Stored items

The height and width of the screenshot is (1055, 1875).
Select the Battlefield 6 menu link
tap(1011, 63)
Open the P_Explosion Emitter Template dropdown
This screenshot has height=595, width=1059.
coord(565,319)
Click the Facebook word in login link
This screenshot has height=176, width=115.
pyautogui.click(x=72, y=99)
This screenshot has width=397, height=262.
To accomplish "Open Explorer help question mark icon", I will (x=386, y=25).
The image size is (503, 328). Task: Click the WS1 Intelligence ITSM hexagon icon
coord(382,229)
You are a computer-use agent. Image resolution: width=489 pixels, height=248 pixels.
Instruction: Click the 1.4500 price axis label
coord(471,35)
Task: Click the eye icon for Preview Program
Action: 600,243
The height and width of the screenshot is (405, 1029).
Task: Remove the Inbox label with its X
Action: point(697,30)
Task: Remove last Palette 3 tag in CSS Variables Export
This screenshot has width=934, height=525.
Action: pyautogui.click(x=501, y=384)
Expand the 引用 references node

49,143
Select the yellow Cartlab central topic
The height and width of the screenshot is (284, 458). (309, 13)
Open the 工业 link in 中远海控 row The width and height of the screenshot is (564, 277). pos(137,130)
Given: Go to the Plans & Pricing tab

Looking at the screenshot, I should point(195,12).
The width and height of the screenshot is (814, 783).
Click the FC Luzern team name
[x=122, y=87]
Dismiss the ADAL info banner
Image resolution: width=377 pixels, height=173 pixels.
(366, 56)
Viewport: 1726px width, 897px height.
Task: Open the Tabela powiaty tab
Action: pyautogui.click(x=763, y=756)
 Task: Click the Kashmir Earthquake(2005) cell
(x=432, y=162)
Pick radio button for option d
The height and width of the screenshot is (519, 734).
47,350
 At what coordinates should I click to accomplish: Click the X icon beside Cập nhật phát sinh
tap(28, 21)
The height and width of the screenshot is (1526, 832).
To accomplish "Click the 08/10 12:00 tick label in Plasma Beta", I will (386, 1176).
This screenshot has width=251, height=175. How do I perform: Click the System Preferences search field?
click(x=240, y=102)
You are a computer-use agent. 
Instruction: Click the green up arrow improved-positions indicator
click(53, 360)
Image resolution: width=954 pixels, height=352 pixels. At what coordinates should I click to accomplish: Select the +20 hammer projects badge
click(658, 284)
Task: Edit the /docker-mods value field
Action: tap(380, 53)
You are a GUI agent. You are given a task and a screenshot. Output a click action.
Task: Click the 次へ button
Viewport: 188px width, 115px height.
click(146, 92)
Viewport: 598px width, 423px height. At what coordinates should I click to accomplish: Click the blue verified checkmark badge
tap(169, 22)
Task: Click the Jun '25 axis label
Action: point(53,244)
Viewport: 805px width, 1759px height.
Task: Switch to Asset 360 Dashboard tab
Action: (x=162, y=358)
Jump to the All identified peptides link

_PROBLEM TO SOLVE_
For this exercise, write all the records out again exactly.

_EXERCISE OUTPUT_
The height and width of the screenshot is (1055, 1875).
Select the Battlefield 6 menu link
tap(1011, 63)
Open the P_Explosion Emitter Template dropdown
This screenshot has height=595, width=1059.
coord(565,319)
Click the Facebook word in login link
This screenshot has height=176, width=115.
pyautogui.click(x=72, y=99)
This screenshot has width=397, height=262.
To accomplish "Open Explorer help question mark icon", I will (x=386, y=25).
The image size is (503, 328). Task: Click the WS1 Intelligence ITSM hexagon icon
coord(382,229)
You are a computer-use agent. Image resolution: width=489 pixels, height=248 pixels.
Instruction: Click the 1.4500 price axis label
coord(471,35)
Task: Click the eye icon for Preview Program
Action: 600,243
The height and width of the screenshot is (405, 1029).
Task: Remove the Inbox label with its X
Action: point(697,30)
Task: Remove last Palette 3 tag in CSS Variables Export
This screenshot has width=934, height=525.
Action: pyautogui.click(x=501, y=384)
Expand the 引用 references node

49,143
Select the yellow Cartlab central topic
The height and width of the screenshot is (284, 458). (309, 13)
Open the 工业 link in 中远海控 row The width and height of the screenshot is (564, 277). pos(137,130)
Given: Go to the Plans & Pricing tab

Looking at the screenshot, I should point(195,12).
The width and height of the screenshot is (814, 783).
Click the FC Luzern team name
[x=122, y=87]
Dismiss the ADAL info banner
Image resolution: width=377 pixels, height=173 pixels.
(366, 56)
Viewport: 1726px width, 897px height.
Task: Open the Tabela powiaty tab
Action: pyautogui.click(x=763, y=756)
 Task: Click the Kashmir Earthquake(2005) cell
(x=432, y=162)
Pick radio button for option d
The height and width of the screenshot is (519, 734).
47,350
 At what coordinates should I click to accomplish: Click the X icon beside Cập nhật phát sinh
tap(28, 21)
The height and width of the screenshot is (1526, 832).
To accomplish "Click the 08/10 12:00 tick label in Plasma Beta", I will (386, 1176).
This screenshot has width=251, height=175. How do I perform: Click the System Preferences search field?
click(x=240, y=102)
You are a computer-use agent. 
Instruction: Click the green up arrow improved-positions indicator
click(53, 360)
Image resolution: width=954 pixels, height=352 pixels. At what coordinates should I click to accomplish: Select the +20 hammer projects badge
click(658, 284)
Task: Edit the /docker-mods value field
Action: tap(380, 53)
You are a GUI agent. You are given a task and a screenshot. Output a click action.
Task: Click the 次へ button
Viewport: 188px width, 115px height.
click(146, 92)
Viewport: 598px width, 423px height. At what coordinates should I click to accomplish: Click the blue verified checkmark badge
tap(169, 22)
Task: Click the Jun '25 axis label
Action: point(53,244)
Viewport: 805px width, 1759px height.
Task: Switch to Asset 360 Dashboard tab
Action: (x=162, y=358)
Jump to the All identified peptides link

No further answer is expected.